_ABOUT THIS TASK_:
Give each record below again, without a single difference.

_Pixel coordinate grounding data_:
□ □ □ □ □ □ □

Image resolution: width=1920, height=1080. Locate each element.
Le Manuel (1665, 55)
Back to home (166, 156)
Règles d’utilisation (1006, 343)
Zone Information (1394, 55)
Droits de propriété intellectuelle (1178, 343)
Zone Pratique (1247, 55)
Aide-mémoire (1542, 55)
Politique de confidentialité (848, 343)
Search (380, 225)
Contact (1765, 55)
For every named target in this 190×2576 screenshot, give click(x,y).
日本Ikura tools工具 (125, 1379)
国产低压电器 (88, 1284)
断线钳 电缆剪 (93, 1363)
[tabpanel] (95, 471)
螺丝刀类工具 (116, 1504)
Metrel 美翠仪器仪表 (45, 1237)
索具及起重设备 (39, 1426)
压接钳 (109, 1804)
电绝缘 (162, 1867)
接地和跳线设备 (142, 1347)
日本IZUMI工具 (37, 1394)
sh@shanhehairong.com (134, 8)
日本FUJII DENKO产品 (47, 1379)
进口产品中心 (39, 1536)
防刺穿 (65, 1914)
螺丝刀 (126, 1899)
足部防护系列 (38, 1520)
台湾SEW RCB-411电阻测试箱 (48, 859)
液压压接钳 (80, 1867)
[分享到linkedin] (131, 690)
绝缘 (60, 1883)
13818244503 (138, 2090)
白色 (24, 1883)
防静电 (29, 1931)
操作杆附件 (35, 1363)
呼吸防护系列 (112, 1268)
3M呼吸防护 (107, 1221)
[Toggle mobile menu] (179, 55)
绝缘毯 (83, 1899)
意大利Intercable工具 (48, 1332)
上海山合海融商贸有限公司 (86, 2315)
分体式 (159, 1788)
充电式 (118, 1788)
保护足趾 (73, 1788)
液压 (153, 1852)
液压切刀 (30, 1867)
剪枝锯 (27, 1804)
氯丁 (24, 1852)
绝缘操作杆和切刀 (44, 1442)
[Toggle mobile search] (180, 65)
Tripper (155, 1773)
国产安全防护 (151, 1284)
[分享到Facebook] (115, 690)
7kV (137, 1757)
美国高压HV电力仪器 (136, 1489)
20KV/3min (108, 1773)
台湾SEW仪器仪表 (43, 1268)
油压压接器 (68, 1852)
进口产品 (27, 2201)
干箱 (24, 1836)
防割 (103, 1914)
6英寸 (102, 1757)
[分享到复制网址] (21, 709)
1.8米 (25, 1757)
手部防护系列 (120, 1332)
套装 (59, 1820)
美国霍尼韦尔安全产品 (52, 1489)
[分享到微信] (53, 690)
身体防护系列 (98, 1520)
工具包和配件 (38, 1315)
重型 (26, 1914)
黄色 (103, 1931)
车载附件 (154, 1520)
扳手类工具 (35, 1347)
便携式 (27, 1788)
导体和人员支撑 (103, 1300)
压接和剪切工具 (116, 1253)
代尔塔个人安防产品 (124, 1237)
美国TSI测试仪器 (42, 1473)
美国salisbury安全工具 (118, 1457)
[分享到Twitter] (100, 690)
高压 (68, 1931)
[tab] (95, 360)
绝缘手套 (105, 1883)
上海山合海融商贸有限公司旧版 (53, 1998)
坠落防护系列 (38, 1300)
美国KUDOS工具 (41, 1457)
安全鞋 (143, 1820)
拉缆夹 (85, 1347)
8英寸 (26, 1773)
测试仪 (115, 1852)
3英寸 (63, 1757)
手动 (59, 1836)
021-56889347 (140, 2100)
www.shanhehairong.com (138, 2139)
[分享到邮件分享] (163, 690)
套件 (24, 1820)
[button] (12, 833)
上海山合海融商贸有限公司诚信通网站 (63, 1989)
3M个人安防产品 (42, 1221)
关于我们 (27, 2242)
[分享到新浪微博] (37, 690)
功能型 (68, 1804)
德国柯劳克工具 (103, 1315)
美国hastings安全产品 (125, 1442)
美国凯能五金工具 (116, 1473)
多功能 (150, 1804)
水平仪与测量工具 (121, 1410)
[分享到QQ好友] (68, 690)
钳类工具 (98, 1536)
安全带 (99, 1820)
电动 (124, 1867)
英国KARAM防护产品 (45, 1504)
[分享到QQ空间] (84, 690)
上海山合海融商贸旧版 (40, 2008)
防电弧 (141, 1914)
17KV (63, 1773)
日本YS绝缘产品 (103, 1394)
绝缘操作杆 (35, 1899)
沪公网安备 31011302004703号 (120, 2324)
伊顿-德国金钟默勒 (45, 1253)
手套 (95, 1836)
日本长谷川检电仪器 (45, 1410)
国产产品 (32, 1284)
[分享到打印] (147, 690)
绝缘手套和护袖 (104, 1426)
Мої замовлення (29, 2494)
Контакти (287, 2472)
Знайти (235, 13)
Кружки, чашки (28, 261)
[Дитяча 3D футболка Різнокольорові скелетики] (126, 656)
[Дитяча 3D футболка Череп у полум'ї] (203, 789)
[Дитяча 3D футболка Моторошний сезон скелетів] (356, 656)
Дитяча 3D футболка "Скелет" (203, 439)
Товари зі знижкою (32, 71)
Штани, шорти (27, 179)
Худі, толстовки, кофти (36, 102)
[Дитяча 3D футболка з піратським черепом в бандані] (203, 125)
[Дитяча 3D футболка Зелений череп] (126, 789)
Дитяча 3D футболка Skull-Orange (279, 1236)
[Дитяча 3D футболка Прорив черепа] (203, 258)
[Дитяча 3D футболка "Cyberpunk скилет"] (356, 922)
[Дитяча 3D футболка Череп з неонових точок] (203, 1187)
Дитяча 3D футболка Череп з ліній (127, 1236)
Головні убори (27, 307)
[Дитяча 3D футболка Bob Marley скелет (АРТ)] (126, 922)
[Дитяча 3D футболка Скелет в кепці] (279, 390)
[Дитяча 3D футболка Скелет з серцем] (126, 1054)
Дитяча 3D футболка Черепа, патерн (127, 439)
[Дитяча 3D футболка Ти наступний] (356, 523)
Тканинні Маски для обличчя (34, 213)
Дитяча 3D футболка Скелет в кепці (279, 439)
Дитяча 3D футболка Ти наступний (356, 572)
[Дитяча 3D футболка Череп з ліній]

□ □ □ □ □ □ □

_EXERCISE SOLUTION_:
Image resolution: width=1920, height=1080. Locate each element.
Le Manuel (1665, 55)
Back to home (166, 156)
Règles d’utilisation (1006, 343)
Zone Information (1394, 55)
Droits de propriété intellectuelle (1178, 343)
Zone Pratique (1247, 55)
Aide-mémoire (1542, 55)
Politique de confidentialité (848, 343)
Search (380, 225)
Contact (1765, 55)
For every named target in this 190×2576 screenshot, give click(x,y).
日本Ikura tools工具 (125, 1379)
国产低压电器 (88, 1284)
断线钳 电缆剪 (93, 1363)
[tabpanel] (95, 471)
螺丝刀类工具 (116, 1504)
Metrel 美翠仪器仪表 (45, 1237)
索具及起重设备 (39, 1426)
压接钳 (109, 1804)
电绝缘 (162, 1867)
接地和跳线设备 (142, 1347)
日本IZUMI工具 (37, 1394)
sh@shanhehairong.com (134, 8)
日本FUJII DENKO产品 (47, 1379)
进口产品中心 (39, 1536)
防刺穿 (65, 1914)
螺丝刀 (126, 1899)
足部防护系列 (38, 1520)
台湾SEW RCB-411电阻测试箱 (48, 859)
液压压接钳 (80, 1867)
[分享到linkedin] (131, 690)
绝缘 (60, 1883)
13818244503 (138, 2090)
白色 (24, 1883)
防静电 (29, 1931)
操作杆附件 (35, 1363)
呼吸防护系列 (112, 1268)
3M呼吸防护 (107, 1221)
[Toggle mobile menu] (179, 55)
绝缘毯 (83, 1899)
意大利Intercable工具 (48, 1332)
上海山合海融商贸有限公司 (86, 2315)
分体式 (159, 1788)
充电式 (118, 1788)
保护足趾 (73, 1788)
液压 (153, 1852)
液压切刀 (30, 1867)
剪枝锯 (27, 1804)
氯丁 (24, 1852)
绝缘操作杆和切刀 (44, 1442)
[Toggle mobile search] (180, 65)
Tripper (155, 1773)
国产安全防护 (151, 1284)
[分享到Facebook] (115, 690)
7kV (137, 1757)
美国高压HV电力仪器 (136, 1489)
20KV/3min (108, 1773)
台湾SEW仪器仪表 (43, 1268)
油压压接器 (68, 1852)
进口产品 (27, 2201)
干箱 (24, 1836)
防割 (103, 1914)
6英寸 (102, 1757)
[分享到复制网址] (21, 709)
1.8米 (25, 1757)
手部防护系列 (120, 1332)
套装 (59, 1820)
美国霍尼韦尔安全产品 (52, 1489)
[分享到微信] (53, 690)
身体防护系列 (98, 1520)
工具包和配件 (38, 1315)
重型 (26, 1914)
黄色 (103, 1931)
车载附件 (154, 1520)
扳手类工具 (35, 1347)
便携式 (27, 1788)
导体和人员支撑 (103, 1300)
压接和剪切工具 (116, 1253)
代尔塔个人安防产品 (124, 1237)
美国TSI测试仪器 (42, 1473)
美国salisbury安全工具 (118, 1457)
[分享到Twitter] (100, 690)
高压 (68, 1931)
[tab] (95, 360)
绝缘手套 (105, 1883)
上海山合海融商贸有限公司旧版 (53, 1998)
坠落防护系列 (38, 1300)
美国KUDOS工具 (41, 1457)
安全鞋 (143, 1820)
拉缆夹 (85, 1347)
8英寸 (26, 1773)
测试仪 (115, 1852)
3英寸 (63, 1757)
手动 (59, 1836)
021-56889347 (140, 2100)
www.shanhehairong.com (138, 2139)
[分享到邮件分享] (163, 690)
套件 (24, 1820)
[button] (12, 833)
上海山合海融商贸有限公司诚信通网站 (63, 1989)
3M个人安防产品 (42, 1221)
关于我们 (27, 2242)
[分享到新浪微博] (37, 690)
功能型 (68, 1804)
德国柯劳克工具 (103, 1315)
美国hastings安全产品 (125, 1442)
美国凯能五金工具 (116, 1473)
多功能 (150, 1804)
水平仪与测量工具 (121, 1410)
[分享到QQ好友] (68, 690)
钳类工具 (98, 1536)
安全带 (99, 1820)
电动 (124, 1867)
英国KARAM防护产品 (45, 1504)
[分享到QQ空间] (84, 690)
上海山合海融商贸旧版 (40, 2008)
防电弧 (141, 1914)
17KV (63, 1773)
日本YS绝缘产品 (103, 1394)
绝缘操作杆 (35, 1899)
沪公网安备 31011302004703号 (120, 2324)
伊顿-德国金钟默勒 (45, 1253)
手套 (95, 1836)
日本长谷川检电仪器 (45, 1410)
国产产品 (32, 1284)
[分享到打印] (147, 690)
绝缘手套和护袖 (104, 1426)
Мої замовлення (29, 2494)
Контакти (287, 2472)
Знайти (235, 13)
Кружки, чашки (28, 261)
[Дитяча 3D футболка Різнокольорові скелетики] (126, 656)
[Дитяча 3D футболка Череп у полум'ї] (203, 789)
[Дитяча 3D футболка Моторошний сезон скелетів] (356, 656)
Дитяча 3D футболка "Скелет" (203, 439)
Товари зі знижкою (32, 71)
Штани, шорти (27, 179)
Худі, толстовки, кофти (36, 102)
[Дитяча 3D футболка з піратським черепом в бандані] (203, 125)
[Дитяча 3D футболка Зелений череп] (126, 789)
Дитяча 3D футболка Skull-Orange (279, 1236)
[Дитяча 3D футболка Прорив черепа] (203, 258)
[Дитяча 3D футболка "Cyberpunk скилет"] (356, 922)
[Дитяча 3D футболка Череп з неонових точок] (203, 1187)
Дитяча 3D футболка Череп з ліній (127, 1236)
Головні убори (27, 307)
[Дитяча 3D футболка Bob Marley скелет (АРТ)] (126, 922)
[Дитяча 3D футболка Скелет в кепці] (279, 390)
[Дитяча 3D футболка Скелет з серцем] (126, 1054)
Дитяча 3D футболка Черепа, патерн (127, 439)
[Дитяча 3D футболка Ти наступний] (356, 523)
Тканинні Маски для обличчя (34, 213)
Дитяча 3D футболка Скелет в кепці (279, 439)
Дитяча 3D футболка Ти наступний (356, 572)
[Дитяча 3D футболка Череп з ліній]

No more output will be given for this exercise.